### Records for this exercise
▬▬▬▬▬▬▬▬▬▬
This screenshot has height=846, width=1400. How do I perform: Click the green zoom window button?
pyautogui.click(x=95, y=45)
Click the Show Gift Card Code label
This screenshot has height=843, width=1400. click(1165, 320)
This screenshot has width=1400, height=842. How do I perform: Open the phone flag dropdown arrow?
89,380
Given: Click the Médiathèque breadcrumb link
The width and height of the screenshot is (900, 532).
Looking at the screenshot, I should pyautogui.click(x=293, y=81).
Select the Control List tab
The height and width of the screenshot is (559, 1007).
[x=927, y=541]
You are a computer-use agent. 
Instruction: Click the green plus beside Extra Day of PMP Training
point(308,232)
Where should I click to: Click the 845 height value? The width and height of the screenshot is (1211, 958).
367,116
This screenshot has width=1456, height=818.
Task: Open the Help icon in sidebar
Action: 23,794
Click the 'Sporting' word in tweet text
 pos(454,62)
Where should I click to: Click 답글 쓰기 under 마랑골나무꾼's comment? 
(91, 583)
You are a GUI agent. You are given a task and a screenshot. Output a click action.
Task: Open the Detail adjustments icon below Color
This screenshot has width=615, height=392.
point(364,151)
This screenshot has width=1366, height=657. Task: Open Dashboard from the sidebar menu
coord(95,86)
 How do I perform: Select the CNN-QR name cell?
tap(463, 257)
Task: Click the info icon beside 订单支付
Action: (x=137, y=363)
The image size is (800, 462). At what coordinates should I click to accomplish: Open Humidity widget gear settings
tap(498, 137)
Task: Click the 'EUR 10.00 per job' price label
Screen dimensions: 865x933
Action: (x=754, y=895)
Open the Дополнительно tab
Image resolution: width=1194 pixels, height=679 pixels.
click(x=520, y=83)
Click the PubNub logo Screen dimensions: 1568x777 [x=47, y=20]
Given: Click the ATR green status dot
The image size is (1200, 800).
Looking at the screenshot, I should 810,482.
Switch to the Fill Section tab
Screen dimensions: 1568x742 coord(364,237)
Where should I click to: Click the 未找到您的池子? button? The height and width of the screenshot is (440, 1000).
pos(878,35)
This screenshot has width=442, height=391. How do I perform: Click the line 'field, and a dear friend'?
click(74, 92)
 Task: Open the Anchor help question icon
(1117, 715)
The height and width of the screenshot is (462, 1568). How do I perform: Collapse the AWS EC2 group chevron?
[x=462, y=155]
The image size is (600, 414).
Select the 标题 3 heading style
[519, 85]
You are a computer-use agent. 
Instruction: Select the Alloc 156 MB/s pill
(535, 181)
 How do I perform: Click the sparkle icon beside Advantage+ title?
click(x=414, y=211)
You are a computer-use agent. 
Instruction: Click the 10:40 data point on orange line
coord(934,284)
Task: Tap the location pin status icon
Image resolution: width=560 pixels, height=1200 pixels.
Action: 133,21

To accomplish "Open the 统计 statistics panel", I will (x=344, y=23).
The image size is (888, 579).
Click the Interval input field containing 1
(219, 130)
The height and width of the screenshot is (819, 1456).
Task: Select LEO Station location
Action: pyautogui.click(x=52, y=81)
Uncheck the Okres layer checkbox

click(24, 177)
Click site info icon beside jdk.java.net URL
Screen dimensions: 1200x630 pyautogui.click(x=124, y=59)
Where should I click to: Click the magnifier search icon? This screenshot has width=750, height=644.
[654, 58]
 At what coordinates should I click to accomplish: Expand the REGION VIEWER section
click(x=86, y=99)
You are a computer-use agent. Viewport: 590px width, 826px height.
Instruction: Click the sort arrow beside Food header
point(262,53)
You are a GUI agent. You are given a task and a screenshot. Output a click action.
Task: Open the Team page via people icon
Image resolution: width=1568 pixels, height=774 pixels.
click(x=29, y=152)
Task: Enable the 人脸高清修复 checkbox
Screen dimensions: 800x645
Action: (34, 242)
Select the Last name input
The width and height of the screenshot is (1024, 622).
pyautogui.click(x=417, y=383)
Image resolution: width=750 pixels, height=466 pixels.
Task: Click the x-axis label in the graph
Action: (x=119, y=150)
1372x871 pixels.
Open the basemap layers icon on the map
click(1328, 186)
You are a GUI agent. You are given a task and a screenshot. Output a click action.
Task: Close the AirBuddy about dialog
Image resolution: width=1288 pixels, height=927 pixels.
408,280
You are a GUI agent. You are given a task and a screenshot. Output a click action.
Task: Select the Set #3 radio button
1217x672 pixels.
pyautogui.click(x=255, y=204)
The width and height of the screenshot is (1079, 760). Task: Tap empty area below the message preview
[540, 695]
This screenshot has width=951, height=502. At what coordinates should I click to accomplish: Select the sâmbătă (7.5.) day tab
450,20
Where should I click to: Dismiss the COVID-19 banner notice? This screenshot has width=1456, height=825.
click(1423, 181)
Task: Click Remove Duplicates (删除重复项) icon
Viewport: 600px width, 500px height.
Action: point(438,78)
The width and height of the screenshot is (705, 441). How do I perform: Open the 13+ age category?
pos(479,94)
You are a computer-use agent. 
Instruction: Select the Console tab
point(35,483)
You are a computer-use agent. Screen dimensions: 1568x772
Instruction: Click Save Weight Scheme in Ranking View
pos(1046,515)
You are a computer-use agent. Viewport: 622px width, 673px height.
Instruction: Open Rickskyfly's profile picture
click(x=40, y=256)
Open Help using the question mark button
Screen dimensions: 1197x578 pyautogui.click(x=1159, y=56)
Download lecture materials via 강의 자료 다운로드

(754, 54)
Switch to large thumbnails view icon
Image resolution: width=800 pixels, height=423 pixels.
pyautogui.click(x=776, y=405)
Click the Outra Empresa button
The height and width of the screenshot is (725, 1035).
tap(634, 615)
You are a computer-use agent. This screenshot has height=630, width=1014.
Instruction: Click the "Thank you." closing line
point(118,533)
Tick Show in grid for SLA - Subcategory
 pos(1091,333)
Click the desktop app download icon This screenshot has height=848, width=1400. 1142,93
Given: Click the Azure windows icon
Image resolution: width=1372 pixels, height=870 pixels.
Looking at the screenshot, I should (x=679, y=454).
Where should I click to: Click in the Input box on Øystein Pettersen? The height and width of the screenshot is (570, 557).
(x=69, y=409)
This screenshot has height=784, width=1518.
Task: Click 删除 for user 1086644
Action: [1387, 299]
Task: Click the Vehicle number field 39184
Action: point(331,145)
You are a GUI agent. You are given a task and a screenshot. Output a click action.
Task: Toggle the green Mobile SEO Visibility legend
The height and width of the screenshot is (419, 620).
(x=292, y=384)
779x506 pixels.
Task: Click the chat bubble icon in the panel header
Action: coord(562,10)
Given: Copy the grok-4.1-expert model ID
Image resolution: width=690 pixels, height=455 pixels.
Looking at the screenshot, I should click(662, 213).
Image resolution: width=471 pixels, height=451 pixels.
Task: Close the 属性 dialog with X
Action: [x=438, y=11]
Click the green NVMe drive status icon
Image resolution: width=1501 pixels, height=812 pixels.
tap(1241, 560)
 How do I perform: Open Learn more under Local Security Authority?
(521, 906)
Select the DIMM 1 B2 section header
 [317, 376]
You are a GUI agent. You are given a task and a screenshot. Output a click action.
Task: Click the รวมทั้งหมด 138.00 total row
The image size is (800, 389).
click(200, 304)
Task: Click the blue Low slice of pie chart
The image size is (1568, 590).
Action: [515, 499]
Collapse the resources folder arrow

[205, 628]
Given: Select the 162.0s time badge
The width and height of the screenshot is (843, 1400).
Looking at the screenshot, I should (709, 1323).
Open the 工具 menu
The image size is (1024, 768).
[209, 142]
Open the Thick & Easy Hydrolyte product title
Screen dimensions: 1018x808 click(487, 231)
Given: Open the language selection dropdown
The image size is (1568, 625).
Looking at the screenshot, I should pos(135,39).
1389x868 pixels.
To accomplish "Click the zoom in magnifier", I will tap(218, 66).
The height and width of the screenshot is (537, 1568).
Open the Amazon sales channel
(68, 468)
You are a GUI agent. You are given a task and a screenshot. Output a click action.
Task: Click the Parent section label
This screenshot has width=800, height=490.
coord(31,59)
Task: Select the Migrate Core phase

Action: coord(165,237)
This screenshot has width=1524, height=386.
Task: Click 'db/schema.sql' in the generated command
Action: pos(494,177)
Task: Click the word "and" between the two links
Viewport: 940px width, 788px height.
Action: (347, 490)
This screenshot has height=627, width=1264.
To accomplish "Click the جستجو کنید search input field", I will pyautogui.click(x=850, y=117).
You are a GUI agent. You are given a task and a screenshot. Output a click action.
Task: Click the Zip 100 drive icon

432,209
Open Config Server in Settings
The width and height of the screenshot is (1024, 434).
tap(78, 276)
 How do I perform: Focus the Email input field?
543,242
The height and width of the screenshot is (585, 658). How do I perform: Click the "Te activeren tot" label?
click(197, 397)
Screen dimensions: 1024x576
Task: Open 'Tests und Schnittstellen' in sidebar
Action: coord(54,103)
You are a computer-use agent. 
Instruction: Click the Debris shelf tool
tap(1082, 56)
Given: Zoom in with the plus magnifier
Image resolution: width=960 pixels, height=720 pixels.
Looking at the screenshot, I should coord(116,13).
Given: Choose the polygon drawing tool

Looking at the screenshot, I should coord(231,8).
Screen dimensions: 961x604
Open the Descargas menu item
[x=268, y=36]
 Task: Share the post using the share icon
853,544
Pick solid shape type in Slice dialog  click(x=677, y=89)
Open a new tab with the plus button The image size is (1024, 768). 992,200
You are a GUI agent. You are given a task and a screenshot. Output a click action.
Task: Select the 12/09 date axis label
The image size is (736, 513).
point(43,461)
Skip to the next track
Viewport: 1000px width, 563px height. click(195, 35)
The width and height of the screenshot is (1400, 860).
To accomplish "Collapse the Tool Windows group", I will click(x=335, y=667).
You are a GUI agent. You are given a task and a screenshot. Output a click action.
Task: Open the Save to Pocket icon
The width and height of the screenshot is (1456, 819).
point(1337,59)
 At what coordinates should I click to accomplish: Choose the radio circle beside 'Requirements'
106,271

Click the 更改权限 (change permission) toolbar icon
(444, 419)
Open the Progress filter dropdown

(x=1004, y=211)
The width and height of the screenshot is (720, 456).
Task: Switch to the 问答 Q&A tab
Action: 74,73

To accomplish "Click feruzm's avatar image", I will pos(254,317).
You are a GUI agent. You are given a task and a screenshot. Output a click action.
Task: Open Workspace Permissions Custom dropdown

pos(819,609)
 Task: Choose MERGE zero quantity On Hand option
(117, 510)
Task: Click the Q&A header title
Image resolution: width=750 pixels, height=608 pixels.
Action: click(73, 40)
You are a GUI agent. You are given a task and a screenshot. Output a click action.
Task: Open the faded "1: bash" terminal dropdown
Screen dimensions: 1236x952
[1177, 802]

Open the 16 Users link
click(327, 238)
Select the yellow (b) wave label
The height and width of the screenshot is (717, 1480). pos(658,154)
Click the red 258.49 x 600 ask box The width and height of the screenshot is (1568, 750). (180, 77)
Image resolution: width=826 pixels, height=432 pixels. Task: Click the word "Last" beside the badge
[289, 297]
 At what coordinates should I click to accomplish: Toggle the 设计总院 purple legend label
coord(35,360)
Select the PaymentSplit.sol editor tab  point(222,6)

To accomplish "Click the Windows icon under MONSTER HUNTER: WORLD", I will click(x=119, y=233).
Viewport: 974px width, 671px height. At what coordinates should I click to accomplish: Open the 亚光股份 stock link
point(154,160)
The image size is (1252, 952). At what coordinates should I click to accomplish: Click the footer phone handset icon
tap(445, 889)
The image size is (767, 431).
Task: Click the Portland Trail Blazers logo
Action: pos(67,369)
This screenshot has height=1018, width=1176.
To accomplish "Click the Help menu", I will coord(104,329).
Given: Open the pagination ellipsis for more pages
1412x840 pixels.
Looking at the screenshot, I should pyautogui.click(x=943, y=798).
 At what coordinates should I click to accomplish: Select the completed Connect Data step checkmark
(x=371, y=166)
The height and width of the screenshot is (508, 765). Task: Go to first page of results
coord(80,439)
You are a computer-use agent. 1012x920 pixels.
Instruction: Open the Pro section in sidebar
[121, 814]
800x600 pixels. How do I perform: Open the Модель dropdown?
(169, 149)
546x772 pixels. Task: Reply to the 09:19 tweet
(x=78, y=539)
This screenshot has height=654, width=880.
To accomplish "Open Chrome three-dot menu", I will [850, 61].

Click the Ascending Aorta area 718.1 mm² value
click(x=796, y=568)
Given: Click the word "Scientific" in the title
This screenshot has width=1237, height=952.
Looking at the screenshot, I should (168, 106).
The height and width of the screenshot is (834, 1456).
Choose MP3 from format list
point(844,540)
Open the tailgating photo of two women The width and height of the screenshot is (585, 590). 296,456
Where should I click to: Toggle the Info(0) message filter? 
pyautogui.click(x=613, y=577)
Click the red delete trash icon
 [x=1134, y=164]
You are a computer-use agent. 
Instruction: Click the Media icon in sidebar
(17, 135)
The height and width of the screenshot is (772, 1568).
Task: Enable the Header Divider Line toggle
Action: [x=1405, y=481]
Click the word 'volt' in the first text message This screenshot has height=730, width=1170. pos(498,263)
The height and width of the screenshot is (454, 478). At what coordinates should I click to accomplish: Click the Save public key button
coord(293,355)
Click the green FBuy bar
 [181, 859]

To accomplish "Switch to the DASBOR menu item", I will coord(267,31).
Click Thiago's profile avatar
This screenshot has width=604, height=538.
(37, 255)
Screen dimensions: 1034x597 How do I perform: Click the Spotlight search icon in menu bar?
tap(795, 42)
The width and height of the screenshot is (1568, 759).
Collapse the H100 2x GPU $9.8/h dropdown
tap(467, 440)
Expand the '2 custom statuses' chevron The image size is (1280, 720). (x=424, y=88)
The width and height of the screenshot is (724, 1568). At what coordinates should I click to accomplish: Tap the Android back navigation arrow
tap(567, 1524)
▬▬▬▬▬▬▬▬▬▬
### Exercise goal
Report every line of the records above that contains the word "Close", matching case exactly.

### Response
Task: Close the AirBuddy about dialog
Task: Close the 属性 dialog with X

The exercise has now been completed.